_TASK DIRECTIONS:_
There is material below. Print exactly the lines starting at the line with "The width and height of the screenshot is (178, 136)." and ending at the line with "Given: Choose 01min in start minute wheel", ends included, and no others.

_DATA UNDER STUDY:_
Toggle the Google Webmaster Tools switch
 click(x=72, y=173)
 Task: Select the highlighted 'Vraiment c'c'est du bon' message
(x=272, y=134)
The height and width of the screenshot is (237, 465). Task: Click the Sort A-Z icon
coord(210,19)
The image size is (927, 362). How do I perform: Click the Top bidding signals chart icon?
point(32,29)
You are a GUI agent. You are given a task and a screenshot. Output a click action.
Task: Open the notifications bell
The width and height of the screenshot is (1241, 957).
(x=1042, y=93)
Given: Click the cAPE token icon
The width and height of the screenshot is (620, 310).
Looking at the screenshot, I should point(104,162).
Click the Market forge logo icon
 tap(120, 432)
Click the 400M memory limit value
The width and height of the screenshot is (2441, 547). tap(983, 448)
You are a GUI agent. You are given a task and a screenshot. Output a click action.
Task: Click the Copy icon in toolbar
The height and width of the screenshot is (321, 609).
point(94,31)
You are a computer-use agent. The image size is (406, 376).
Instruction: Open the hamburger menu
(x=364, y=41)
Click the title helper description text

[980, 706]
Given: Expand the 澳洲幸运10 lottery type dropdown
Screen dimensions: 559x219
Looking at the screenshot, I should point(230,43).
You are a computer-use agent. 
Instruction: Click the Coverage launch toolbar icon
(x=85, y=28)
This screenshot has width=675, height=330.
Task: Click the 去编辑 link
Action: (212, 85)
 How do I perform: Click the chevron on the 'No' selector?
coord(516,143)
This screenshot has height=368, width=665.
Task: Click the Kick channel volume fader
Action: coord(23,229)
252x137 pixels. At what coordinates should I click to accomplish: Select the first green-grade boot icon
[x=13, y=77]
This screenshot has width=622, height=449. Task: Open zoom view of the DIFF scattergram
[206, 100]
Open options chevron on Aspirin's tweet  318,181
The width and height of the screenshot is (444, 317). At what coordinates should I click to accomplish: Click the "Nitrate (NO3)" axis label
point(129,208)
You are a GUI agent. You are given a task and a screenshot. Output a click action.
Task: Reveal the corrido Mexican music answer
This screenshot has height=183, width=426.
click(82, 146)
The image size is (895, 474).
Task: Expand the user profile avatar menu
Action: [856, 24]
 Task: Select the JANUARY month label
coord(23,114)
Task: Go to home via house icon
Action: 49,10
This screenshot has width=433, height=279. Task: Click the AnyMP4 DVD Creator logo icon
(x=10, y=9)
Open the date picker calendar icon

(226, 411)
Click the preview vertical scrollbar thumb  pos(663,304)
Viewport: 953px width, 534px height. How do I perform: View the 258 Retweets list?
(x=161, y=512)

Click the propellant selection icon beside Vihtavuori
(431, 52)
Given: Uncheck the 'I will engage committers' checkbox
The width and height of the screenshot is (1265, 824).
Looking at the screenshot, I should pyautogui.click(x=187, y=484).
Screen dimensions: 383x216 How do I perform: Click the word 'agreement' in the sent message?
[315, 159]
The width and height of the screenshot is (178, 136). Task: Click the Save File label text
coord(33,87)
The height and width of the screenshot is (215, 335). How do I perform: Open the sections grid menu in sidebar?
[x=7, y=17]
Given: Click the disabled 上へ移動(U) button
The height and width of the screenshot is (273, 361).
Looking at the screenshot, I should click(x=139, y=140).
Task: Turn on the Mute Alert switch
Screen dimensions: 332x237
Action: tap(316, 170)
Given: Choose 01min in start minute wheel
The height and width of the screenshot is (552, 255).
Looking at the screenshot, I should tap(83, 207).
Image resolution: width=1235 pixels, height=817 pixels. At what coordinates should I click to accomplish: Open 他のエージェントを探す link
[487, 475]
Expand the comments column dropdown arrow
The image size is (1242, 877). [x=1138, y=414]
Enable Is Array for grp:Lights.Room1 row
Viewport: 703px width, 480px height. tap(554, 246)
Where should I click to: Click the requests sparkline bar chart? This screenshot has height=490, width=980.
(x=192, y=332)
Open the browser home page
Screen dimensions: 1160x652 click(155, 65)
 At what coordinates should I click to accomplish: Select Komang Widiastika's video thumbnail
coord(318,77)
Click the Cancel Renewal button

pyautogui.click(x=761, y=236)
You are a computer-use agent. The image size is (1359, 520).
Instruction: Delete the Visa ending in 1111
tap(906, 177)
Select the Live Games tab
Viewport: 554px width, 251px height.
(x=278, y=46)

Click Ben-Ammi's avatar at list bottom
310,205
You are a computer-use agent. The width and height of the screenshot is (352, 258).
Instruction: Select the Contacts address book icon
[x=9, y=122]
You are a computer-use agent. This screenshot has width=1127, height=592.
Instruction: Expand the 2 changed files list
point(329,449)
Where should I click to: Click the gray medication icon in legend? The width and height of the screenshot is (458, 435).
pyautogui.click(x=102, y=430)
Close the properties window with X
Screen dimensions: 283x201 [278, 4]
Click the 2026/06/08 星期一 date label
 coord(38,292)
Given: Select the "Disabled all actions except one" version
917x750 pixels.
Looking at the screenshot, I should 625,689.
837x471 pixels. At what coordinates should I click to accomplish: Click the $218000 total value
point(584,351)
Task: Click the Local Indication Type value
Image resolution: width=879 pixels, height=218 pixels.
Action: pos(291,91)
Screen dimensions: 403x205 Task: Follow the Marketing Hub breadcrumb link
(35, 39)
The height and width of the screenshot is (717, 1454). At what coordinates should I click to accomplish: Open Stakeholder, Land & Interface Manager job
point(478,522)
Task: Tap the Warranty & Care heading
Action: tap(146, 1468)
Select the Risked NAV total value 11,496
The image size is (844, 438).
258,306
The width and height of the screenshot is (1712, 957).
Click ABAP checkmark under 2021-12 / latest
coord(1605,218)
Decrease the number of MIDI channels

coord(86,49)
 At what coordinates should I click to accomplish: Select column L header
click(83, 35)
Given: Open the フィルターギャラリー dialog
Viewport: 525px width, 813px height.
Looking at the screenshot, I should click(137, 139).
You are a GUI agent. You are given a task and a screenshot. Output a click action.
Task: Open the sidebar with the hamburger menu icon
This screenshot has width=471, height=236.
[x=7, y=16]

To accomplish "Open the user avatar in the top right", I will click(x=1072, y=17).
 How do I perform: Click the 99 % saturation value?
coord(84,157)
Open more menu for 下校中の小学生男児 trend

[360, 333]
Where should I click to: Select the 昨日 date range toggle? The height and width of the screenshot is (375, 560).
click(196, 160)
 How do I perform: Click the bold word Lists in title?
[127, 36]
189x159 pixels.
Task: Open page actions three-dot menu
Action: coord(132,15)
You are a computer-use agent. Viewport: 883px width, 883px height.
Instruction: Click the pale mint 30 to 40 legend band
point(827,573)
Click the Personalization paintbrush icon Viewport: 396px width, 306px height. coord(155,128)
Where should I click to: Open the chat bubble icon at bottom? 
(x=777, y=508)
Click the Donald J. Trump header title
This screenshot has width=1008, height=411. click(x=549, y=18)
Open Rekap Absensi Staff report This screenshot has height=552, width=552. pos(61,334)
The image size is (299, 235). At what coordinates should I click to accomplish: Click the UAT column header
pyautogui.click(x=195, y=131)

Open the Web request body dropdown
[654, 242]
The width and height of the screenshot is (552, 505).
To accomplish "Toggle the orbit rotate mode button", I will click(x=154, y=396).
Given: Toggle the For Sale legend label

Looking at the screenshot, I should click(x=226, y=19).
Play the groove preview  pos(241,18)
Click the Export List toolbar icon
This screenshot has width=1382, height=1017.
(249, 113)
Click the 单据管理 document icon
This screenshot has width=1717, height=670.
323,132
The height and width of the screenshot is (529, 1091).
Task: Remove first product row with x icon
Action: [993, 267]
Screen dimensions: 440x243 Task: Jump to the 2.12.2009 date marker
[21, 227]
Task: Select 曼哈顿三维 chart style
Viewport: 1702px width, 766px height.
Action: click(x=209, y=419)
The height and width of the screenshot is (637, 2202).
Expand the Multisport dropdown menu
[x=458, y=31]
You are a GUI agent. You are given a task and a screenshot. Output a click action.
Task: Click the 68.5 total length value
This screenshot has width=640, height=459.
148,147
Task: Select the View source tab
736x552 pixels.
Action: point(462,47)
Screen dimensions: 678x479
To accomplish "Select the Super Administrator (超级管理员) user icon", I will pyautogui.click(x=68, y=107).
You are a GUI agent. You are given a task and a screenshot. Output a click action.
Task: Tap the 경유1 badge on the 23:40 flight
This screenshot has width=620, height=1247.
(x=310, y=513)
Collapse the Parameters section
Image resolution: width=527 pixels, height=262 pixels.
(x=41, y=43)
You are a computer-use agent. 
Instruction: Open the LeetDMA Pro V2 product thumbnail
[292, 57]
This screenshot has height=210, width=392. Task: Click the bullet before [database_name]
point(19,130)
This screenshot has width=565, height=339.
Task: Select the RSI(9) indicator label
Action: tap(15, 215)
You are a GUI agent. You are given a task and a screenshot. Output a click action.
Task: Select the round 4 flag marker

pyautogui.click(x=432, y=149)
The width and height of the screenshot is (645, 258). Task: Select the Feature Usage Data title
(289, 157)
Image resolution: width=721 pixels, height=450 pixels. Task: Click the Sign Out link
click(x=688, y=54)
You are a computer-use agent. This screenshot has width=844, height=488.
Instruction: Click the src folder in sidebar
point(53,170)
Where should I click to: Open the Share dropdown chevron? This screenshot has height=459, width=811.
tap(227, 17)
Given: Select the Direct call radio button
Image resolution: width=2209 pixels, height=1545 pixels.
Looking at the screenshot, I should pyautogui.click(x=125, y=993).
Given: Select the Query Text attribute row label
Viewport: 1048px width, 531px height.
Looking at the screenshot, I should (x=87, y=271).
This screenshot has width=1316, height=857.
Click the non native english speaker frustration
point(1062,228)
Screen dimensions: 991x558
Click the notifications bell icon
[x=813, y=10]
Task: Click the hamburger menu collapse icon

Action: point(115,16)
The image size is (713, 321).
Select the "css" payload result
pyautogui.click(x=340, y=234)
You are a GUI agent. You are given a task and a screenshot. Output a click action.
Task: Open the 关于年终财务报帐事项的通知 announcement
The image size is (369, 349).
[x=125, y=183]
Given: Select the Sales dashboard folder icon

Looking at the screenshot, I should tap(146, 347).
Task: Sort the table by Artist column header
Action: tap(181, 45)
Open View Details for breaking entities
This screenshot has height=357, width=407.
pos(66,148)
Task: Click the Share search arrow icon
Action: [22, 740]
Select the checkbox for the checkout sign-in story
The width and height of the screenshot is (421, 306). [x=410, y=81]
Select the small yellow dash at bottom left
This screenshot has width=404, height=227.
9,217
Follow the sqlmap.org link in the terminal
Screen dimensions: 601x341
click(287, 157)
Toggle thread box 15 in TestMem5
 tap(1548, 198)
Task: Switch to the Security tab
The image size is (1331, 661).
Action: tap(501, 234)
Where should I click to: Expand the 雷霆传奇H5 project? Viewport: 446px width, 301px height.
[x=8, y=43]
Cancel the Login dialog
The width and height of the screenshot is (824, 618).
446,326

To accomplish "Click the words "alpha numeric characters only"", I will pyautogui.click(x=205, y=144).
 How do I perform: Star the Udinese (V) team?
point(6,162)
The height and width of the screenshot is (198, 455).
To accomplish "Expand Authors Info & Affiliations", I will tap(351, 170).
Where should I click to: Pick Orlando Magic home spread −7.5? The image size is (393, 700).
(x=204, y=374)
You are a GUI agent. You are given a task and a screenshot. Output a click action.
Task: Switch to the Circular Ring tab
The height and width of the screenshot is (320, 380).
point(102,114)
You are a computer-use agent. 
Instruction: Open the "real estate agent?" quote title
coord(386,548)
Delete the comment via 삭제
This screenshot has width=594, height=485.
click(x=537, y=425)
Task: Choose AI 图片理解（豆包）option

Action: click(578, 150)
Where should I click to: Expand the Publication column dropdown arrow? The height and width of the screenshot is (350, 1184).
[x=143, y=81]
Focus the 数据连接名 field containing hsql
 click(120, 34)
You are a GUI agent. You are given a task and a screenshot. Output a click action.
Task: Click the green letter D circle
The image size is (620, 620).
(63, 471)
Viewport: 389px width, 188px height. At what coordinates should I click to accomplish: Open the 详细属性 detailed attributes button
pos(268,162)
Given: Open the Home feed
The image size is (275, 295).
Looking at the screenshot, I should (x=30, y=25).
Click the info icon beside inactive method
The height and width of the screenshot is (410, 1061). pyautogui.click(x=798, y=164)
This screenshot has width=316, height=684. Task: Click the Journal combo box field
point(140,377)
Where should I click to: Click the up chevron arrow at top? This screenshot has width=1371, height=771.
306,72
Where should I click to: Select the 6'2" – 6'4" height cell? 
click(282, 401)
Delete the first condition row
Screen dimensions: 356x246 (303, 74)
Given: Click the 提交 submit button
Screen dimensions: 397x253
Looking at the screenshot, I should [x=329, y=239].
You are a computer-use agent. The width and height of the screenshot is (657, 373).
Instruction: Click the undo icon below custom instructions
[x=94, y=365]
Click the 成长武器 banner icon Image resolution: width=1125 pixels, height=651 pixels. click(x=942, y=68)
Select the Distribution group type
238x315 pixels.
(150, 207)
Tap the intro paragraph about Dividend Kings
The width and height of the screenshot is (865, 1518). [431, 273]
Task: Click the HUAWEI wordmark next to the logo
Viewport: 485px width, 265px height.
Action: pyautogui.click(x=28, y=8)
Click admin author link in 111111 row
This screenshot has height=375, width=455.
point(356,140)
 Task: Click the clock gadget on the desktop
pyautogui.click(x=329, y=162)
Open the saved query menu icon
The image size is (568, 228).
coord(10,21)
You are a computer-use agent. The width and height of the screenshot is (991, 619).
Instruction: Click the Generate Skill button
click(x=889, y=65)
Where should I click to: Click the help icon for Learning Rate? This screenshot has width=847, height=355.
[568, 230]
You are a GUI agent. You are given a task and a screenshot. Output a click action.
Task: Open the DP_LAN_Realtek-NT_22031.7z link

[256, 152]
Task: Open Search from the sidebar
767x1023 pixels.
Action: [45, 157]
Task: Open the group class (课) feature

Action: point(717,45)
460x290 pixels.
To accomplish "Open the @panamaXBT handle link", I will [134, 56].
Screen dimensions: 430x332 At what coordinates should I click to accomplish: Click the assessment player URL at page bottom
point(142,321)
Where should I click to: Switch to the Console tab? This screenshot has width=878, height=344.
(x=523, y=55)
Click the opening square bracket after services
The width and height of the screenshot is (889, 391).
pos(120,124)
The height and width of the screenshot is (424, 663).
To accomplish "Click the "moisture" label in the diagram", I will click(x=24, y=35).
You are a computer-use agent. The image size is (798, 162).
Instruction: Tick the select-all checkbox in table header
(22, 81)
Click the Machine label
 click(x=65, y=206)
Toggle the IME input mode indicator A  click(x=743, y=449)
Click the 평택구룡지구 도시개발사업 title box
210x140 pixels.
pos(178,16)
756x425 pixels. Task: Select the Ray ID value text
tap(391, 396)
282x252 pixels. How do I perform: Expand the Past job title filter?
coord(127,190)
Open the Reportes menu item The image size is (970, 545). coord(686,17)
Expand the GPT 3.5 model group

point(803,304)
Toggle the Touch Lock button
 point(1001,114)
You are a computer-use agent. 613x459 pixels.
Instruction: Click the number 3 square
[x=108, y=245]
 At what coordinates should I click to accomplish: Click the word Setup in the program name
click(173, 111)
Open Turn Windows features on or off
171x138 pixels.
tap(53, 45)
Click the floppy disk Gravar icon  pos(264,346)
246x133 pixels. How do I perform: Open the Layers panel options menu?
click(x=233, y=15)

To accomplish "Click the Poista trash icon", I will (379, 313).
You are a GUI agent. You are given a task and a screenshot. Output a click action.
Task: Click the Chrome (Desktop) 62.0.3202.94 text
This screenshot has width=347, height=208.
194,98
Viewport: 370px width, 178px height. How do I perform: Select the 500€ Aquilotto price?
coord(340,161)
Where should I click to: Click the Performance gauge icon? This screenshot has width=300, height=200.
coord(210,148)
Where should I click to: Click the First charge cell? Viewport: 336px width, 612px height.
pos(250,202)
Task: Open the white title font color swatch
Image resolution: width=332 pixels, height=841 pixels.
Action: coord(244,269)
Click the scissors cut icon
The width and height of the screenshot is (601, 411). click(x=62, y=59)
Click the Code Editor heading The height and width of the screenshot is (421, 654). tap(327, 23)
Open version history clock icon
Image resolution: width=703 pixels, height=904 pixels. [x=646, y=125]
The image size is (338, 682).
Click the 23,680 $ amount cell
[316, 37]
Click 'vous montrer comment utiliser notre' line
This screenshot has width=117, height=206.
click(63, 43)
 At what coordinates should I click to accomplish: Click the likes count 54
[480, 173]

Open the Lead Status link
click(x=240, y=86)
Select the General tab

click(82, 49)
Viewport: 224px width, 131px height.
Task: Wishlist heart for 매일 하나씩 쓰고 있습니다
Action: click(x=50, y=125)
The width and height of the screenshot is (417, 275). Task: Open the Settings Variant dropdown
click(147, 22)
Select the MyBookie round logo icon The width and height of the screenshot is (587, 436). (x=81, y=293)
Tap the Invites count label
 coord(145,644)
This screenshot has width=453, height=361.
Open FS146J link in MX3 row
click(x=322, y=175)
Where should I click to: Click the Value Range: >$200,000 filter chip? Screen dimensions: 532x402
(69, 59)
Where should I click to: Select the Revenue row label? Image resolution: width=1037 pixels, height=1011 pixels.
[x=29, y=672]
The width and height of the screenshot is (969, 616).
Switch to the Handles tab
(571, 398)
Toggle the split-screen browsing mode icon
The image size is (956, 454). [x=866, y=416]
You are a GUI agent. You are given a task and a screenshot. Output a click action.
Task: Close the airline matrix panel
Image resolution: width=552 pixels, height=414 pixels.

_SOLVED EXERCISE:_
The width and height of the screenshot is (178, 136). Task: Click the Save File label text
coord(33,87)
The height and width of the screenshot is (215, 335). How do I perform: Open the sections grid menu in sidebar?
[x=7, y=17]
Given: Click the disabled 上へ移動(U) button
The height and width of the screenshot is (273, 361).
Looking at the screenshot, I should click(x=139, y=140).
Task: Turn on the Mute Alert switch
Screen dimensions: 332x237
Action: tap(316, 170)
Given: Choose 01min in start minute wheel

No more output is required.